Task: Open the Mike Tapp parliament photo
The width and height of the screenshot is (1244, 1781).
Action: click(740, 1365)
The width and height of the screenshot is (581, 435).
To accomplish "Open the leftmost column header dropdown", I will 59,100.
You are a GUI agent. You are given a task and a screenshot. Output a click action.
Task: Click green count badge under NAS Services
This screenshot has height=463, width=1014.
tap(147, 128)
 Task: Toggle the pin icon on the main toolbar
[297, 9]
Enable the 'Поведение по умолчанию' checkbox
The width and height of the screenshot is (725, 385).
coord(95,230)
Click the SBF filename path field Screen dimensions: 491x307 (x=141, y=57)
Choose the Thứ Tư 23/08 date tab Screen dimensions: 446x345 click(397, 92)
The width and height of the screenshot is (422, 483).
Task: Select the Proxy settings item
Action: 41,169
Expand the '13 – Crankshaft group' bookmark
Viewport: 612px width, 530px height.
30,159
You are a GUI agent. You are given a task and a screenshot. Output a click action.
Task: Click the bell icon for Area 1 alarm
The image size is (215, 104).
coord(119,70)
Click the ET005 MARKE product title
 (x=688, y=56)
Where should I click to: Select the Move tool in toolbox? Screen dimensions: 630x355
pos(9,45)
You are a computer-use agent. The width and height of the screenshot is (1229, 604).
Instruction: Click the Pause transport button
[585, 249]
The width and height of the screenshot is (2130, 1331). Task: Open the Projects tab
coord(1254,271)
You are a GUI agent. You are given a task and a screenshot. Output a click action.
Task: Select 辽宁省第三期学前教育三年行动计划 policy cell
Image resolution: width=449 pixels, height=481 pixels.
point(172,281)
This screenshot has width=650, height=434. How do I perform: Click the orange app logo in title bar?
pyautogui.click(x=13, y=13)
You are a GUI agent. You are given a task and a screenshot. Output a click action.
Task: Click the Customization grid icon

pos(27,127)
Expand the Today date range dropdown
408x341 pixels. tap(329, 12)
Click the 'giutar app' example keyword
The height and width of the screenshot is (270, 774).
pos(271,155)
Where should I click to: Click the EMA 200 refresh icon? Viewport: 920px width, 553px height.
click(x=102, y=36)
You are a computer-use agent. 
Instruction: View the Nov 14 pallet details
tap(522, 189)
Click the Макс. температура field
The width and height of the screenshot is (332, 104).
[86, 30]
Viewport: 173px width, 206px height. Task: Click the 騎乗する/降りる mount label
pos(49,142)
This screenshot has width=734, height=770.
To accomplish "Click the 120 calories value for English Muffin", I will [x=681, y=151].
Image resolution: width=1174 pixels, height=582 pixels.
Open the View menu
-*-
→ EXERCISE TASK
Copy out every item from the line containing "Choose the Thứ" down to the line containing "coord(1254,271)", with both of those lines included, keeping each line word for word.

→ TASK ANSWER
Choose the Thứ Tư 23/08 date tab Screen dimensions: 446x345 click(397, 92)
The width and height of the screenshot is (422, 483).
Task: Select the Proxy settings item
Action: 41,169
Expand the '13 – Crankshaft group' bookmark
Viewport: 612px width, 530px height.
30,159
You are a GUI agent. You are given a task and a screenshot. Output a click action.
Task: Click the bell icon for Area 1 alarm
The image size is (215, 104).
coord(119,70)
Click the ET005 MARKE product title
 (x=688, y=56)
Where should I click to: Select the Move tool in toolbox? Screen dimensions: 630x355
pos(9,45)
You are a computer-use agent. The width and height of the screenshot is (1229, 604).
Instruction: Click the Pause transport button
[585, 249]
The width and height of the screenshot is (2130, 1331). Task: Open the Projects tab
coord(1254,271)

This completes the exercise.